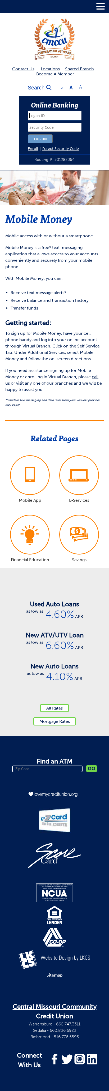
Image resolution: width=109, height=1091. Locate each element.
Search (36, 88)
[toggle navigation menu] (98, 6)
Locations (50, 68)
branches (63, 383)
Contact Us (23, 68)
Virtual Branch (36, 346)
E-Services (79, 500)
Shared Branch (79, 68)
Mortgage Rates (54, 721)
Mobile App (30, 500)
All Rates (54, 708)
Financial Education (30, 559)
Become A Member (55, 73)
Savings (79, 559)
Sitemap (55, 975)
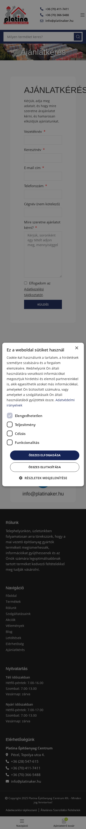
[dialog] (43, 414)
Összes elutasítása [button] (44, 467)
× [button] (76, 348)
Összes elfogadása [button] (45, 455)
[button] (43, 478)
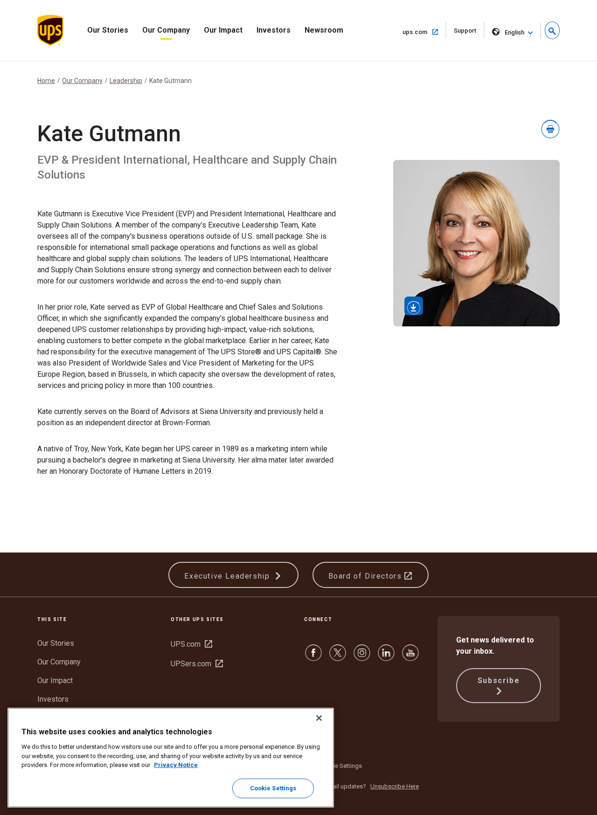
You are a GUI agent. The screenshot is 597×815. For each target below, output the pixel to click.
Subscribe (499, 680)
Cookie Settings (340, 765)
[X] (337, 657)
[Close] (319, 718)
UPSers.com (197, 663)
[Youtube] (410, 657)
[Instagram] (362, 657)
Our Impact (223, 30)
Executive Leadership (228, 576)
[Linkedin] (386, 657)
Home (46, 80)
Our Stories (107, 30)
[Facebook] (313, 657)
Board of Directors (366, 576)
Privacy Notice (176, 764)
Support (469, 33)
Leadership (126, 80)
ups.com (424, 32)
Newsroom (324, 30)
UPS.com (191, 644)
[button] (552, 30)
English (514, 32)
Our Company (166, 30)
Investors (274, 30)
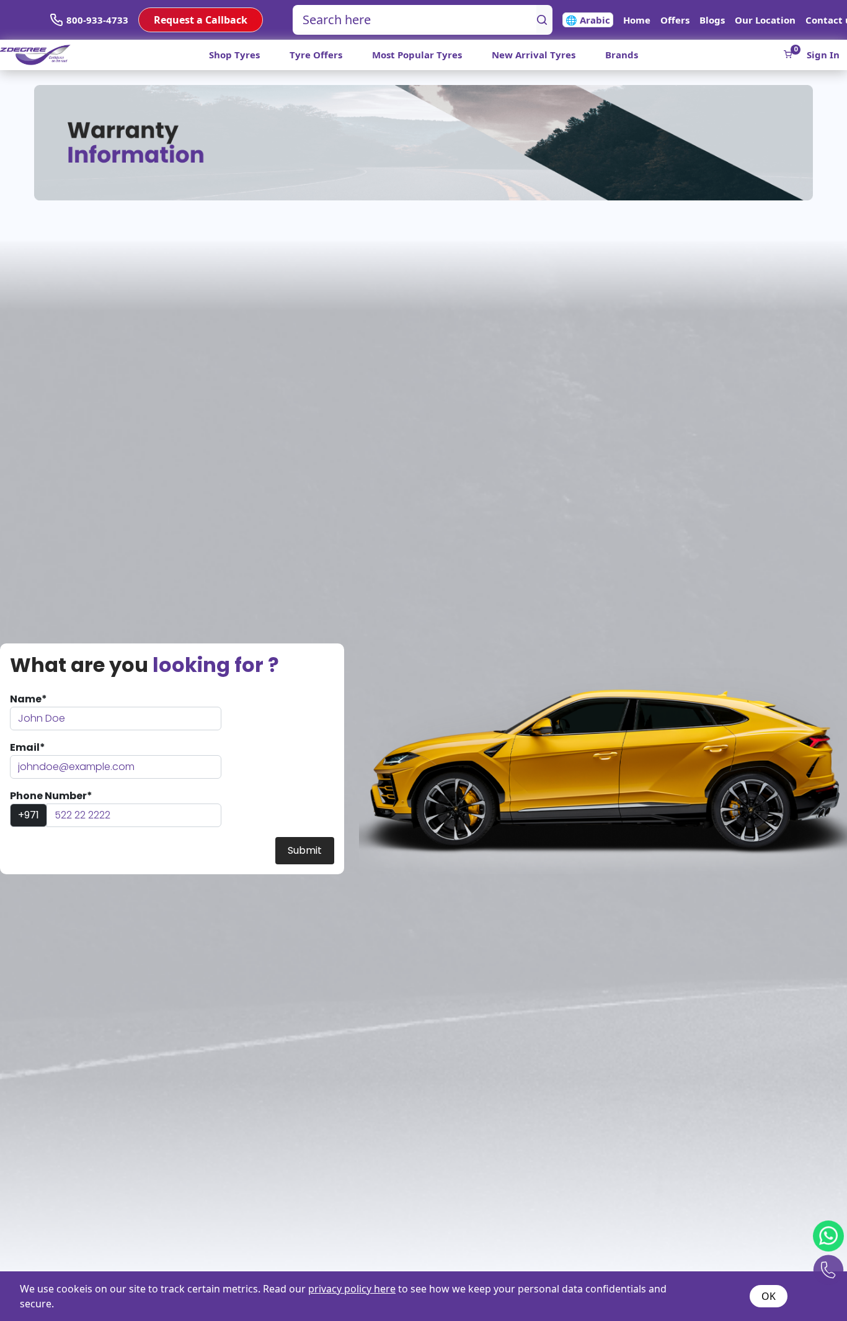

══════════════════════════════

Return everything from the line containing "Board of Directors (366, 576)" down to the end of the records, without alteration and omitting any pictures.

WRITTEN REPLY
Board of Directors (366, 576)
Privacy Notice (176, 764)
Support (469, 33)
Leadership (126, 80)
ups.com (424, 32)
Newsroom (324, 30)
UPS.com (191, 644)
[button] (552, 30)
English (514, 32)
Our Company (166, 30)
Investors (274, 30)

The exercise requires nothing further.